Sorry, I was meaning to go to bed, but I am glued to the news. FirstAscent very near, and I guess a whole lot of other people too. Lots of folks summiting this morning as I write this.

These climbers deserve a bit more press; they are making it seem easy, but there are great athletes at work here

Ed Viesturs explains the last bit of the climb; a piece of cake 😉

You can see how daunting the ridge is to the Hillary step on the Firstascent blog.

First Ascent at the south summit

Most of the first team at the south summit at 6:30 AM local time; Ed Viesturs a bit behind. A bit crowded up there; hopeful for some more shots coming

“A good night to go for a walk to the top of the world”

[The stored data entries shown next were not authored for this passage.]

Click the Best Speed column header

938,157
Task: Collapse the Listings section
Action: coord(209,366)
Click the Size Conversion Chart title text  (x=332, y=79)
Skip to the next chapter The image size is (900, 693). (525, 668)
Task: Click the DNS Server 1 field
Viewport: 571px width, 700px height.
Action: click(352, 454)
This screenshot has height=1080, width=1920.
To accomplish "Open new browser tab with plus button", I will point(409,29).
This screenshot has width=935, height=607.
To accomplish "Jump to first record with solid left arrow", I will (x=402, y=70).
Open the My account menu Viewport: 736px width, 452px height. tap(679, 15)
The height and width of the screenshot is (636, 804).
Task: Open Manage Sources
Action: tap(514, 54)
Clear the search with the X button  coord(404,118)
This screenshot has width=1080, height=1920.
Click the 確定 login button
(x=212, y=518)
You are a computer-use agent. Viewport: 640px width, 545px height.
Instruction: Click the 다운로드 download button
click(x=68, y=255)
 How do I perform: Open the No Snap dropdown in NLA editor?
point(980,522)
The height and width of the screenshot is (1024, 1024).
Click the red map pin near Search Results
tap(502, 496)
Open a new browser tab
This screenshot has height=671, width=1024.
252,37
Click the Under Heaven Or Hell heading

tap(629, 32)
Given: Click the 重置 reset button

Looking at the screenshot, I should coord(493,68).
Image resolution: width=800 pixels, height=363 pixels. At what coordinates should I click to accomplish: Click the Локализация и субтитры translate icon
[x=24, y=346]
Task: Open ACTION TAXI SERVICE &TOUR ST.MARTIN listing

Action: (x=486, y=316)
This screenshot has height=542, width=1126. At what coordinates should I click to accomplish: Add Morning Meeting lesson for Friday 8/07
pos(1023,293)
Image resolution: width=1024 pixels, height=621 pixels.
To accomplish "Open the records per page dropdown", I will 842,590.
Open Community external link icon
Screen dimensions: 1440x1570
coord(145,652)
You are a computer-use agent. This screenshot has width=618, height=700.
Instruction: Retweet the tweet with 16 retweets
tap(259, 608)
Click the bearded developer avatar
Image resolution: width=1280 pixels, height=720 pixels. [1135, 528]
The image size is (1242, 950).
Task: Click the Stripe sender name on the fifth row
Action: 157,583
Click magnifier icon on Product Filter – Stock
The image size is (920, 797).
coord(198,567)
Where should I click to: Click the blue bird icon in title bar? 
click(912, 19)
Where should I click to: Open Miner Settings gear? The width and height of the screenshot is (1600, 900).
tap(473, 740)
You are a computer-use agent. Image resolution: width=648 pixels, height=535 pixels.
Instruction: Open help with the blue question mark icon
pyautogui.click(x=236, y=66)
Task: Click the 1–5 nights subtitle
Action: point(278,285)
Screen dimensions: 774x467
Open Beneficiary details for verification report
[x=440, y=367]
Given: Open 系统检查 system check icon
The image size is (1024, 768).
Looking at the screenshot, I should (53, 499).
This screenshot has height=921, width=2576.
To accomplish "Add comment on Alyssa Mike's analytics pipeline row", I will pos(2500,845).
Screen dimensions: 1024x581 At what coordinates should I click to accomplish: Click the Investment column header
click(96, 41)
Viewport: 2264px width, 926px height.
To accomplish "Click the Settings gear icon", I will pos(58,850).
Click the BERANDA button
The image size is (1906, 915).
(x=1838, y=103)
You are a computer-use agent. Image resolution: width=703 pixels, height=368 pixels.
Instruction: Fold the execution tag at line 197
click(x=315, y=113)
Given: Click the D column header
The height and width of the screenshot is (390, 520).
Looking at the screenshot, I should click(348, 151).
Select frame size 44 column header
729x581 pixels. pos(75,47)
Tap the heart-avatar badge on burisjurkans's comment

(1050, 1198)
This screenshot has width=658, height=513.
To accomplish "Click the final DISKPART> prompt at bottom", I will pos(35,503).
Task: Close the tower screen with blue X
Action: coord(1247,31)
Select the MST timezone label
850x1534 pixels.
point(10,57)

Now that’s a good quote. Not sure if that was Peter Whittaker or someone else from the team. But it was good. First ascent team departs….11 PM local time. This just posted.

Everestnews.net is reporting that the Kanagawa University team from Japan has summited two climbers today: Yasunori Tanaka, age 57 and Kenta Miyamori, 28 at 10:45 AM local time. Congratulations!

Head on over to Alan Arnette’s 2009 Everest site for continual updates from here on in. The thought of putting 100 people on top of Everest in a day is astounding, to me anyway.